The cable shall have a THHN, THWN-2, Oil and gasoline resistant, and MTW type inslutation. and be sized for at least 15 amps/m (5 amps/foot) of Cell length. All washers shall be made from stainless steel and be a compression type. There shall be a quick connect built into the cable lead for each Cell (does not apply to Hoist type ED tanks). Several Cell cable leads may be ganged together into a copper set screw lug. For systems with more than one voltage zone, diodes shall be used with the Cells in the lower voltage zone. The rating of the diode shall be twice the application voltage and 1.5 to 2 times the application amperage.
The supply of DI water shall be 60 to 80% of that of the circulating pump. There shall be a UV light source to minimize the existence of bacteria and fungus. There shall be a means to easily clean the UV bulb. DI water quality shall meet the requirements of the ED paint manufacturer. Carbon filter is also required to remove organic matter from the feed water.
DI water usage is a function of the following variables: coulombs consumed by the ED system, electrolyte conductivity setpoint; MEQ value of the replenishment ED paint; and the specific neutralizer used in the ED paint.
DISCUSSION OF MEMBRANE ELECTRODE SYSTEM COMPONENTS
Holding Tank –The function of the electrolyte holding tank is to act as a reservoir, in order to maintain a near steady-state conductivity level and also cool (from the ambient) the electrolyte fluid. The volume of the tank should approximate the total volume of the electrolyte in all the Cells. The smallest tank volume should be about 100 l (25 gal).
The baffle keeps foam away from the pump and skimmer removes floating debris. A nylon, or equal, strainer bag, maybe 40 mesh or less, is used to collect dead fungus. The bag should be located above the liquid level so a maintenance person can easily remove and clean it. The tank needs to be grounded to avoid potential electric shock injury.

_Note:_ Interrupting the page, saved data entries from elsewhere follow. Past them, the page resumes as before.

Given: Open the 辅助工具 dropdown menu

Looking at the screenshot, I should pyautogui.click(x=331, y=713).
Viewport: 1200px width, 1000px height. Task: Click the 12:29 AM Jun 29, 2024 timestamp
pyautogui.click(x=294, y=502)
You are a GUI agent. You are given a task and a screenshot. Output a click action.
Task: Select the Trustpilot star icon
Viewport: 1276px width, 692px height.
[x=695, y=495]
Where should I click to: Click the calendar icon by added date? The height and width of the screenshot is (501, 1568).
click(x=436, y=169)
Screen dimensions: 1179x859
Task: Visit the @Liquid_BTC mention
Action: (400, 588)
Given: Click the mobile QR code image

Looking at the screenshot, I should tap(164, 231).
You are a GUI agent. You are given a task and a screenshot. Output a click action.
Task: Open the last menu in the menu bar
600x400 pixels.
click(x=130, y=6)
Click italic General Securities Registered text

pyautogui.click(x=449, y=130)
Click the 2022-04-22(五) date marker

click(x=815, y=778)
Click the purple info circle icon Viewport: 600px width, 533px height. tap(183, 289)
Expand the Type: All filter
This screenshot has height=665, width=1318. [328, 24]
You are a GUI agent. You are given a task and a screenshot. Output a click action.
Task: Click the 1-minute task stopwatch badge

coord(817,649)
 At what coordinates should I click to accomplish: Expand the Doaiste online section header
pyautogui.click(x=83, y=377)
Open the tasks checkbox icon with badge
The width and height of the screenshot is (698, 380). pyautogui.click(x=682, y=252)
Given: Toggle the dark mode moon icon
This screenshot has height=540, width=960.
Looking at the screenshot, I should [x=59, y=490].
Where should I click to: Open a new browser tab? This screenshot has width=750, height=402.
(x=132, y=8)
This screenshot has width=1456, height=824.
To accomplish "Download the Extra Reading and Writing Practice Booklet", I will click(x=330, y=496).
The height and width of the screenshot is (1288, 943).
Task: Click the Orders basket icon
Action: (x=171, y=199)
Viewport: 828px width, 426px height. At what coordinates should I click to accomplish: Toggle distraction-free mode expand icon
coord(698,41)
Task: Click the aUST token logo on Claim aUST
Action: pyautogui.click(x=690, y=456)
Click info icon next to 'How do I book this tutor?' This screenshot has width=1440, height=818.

Circulation Pump – A horizontal pump is not recommended because if there is ever a membrane cut, paint solids will enter the Membrane Electrode System and cause fast wear on the pump seal. A vertical CPVC pump, on the other hand does not use mechanical seals and is not affected by cut contaminated electrolyte solutions. The pump suction piping should not be smaller than the suction opening of the pump. It should include a foot valve (butterfly check valve) and inlet strainer. The electric motor should be a 3 phase, 460 volt, and TEFC style.
Generally the more electrolyte flow the better because this creates: greater turbulence inside the Cell (scrub oxygen off face of electrode) and more cooling of the Electrode, which lead to greater life. Note that for Low Profile Cells (i.e. those Cells with a Bulkhead Fitting) the pressure drop across the Cell should be less than ½ Bar (7 psi) to avoid damage to the membrane.